Don't Raid Banks to Pay for Highways
Is the "Check Gimmicks" light on?
In trying to shore up ailing roads and bridges without raising taxes, Congress has lately been moved to inspired bouts of creativity. The Senate has considered selling petroleum reserves, raiding the Sport Fish Restoration and Boating Trust Fund, and denying Social Security payments to fugitives (don't ask).
One other measure deserves scrutiny. The highway bill the Senate passed in July would slash the annual dividend that's paid to big banks on the stock they're required to hold as members of the Federal Reserve System, to 1.5 percent from 6 percent. The $17 billion or so this would save over 10 years would be spent on transportation.
This makes little sense as policy making, sets a terrible precedent and -- not least -- would do nothing to solve the long-term problem of paying for roads.
The dividend rate the Fed pays was set by law in 1913. The banks' shares can't be sold, traded or offered as collateral. The money used to purchase them -- the equivalent of 6 percent of a bank's capital, with half on call -- can't be used for loans or other business purposes. And buying shares is mandatory for membership.
Compensation for these shares, then, is appropriate. If Congress thinks 6 percent is too generous, a fairer option might be to tie the dividend to the rate paid on 10-year U.S. Treasuries, which would rise and fall with the market. But simply cutting the dividend to 1.5 percent amounts to an arbitrary new tax to pay for unrelated spending.
Worse, no one knows exactly what effect it would have. Fed Chair Janet Yellen warned in July that it could have "unintended consequences" and "deserves serious thought and analysis." Yet Congress hasn't even studied the issue. Here's one worry: To compensate for the lost dividend revenue -- the equivalent of about 4 percent of the industry's annual profit, by one estimate -- banks could take bigger risks and pass on costs to customers. Some might consider exiting the system altogether.

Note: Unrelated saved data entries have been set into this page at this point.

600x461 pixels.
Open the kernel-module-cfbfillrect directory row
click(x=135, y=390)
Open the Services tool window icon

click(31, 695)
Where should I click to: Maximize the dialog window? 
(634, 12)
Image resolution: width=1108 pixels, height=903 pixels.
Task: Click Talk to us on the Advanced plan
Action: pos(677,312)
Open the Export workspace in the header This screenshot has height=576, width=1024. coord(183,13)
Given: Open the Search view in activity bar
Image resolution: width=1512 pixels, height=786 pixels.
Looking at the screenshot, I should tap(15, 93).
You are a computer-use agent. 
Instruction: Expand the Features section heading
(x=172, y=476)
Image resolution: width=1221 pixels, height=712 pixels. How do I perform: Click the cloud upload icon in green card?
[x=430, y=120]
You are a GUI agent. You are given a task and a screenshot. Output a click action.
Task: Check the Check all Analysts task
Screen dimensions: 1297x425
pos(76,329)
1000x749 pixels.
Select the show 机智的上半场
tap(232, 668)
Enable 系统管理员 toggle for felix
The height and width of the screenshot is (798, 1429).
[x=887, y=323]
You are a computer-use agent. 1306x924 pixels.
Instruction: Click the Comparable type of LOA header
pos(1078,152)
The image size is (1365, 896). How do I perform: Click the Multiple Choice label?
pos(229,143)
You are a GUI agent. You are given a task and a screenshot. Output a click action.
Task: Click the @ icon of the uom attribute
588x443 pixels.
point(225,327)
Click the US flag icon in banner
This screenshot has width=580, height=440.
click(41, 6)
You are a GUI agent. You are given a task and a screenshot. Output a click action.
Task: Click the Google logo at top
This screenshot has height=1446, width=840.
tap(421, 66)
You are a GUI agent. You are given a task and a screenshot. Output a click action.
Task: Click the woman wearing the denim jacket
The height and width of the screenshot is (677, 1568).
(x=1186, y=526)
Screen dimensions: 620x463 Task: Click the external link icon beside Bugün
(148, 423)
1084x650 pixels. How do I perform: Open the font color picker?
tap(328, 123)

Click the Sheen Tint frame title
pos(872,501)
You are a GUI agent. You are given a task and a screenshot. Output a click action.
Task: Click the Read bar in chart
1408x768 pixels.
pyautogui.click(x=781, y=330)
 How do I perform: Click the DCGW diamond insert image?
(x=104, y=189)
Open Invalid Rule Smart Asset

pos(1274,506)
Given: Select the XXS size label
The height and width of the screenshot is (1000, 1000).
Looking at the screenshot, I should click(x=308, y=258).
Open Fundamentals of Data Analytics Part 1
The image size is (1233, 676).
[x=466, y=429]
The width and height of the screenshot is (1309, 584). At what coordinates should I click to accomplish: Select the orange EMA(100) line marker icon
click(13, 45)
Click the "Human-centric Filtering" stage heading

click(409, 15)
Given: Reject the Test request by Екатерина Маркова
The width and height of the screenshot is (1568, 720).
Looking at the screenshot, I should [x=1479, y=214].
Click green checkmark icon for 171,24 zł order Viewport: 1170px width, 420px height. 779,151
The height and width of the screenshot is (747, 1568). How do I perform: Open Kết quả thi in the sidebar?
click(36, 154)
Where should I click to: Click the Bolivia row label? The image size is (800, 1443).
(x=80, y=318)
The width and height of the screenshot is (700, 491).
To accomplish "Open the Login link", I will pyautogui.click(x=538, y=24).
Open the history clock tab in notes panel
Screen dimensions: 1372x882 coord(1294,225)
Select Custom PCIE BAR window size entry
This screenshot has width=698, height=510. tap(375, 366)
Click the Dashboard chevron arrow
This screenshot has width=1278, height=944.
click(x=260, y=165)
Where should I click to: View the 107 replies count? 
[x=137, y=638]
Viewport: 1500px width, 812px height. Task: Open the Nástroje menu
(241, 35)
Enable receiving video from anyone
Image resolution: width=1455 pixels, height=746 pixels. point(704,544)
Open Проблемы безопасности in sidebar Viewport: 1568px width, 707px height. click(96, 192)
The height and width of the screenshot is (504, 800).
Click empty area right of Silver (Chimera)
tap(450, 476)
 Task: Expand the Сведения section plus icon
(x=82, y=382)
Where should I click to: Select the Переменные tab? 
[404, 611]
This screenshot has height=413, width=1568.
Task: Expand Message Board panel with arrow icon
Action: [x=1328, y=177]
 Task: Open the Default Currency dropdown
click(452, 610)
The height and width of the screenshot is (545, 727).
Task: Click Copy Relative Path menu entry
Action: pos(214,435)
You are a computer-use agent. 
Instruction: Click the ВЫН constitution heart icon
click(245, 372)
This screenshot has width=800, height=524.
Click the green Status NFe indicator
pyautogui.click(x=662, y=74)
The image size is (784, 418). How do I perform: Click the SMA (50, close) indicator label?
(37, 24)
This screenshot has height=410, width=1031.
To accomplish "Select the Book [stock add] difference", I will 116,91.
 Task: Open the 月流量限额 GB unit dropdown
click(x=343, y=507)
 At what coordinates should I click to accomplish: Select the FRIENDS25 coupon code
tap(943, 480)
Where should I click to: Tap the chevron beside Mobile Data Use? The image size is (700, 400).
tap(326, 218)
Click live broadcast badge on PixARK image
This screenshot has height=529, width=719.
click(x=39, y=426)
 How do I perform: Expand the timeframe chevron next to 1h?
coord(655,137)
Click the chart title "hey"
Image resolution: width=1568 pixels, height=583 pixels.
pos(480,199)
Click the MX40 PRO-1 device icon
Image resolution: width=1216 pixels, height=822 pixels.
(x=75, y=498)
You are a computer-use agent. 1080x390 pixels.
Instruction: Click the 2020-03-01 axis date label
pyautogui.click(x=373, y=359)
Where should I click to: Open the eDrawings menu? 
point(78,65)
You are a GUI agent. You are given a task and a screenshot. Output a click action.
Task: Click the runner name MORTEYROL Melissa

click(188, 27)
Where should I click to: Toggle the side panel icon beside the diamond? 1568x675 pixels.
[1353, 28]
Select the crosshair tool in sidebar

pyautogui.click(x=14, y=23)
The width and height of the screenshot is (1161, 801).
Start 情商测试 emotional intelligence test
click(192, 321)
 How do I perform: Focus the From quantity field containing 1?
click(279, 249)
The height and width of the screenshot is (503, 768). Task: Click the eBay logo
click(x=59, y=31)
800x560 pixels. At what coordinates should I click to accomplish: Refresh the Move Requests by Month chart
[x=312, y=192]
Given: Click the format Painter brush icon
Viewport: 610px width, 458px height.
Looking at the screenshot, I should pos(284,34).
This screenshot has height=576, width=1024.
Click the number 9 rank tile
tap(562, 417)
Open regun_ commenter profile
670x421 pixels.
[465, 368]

A more immediate concern is that this change would seduce legislators into thinking that banks are the answer to all their problems. That's where the money is, after all, and bankers are not an especially popular constituency. But relying more heavily on the finance industry -- or the Fed -- to pay for government spending erodes fiscal responsibility, undermines financial stability and reduces the urgency to solve underlying problems.
Which points to a more fundamental issue. Even under optimistic assumptions, this proposal would contribute to a mere three years' worth of transportation funding, after which Congress would have to devise some new expedient, even as the country's infrastructure deteriorates and the shortfall in the Highway Trust Fund widens alarmingly. Gimmicks only delay the pain.
A better solution is to modestly increase the federal gas tax, index it to inflation and begin serious work on a longer-term overhaul that accounts for new technology and patterns of driving, such as a vehicle-miles-traveled tax. That would ensure that highway spending is still largely paid for by people who drive on highways. And it would bring this perennial crisis to a reasonable end.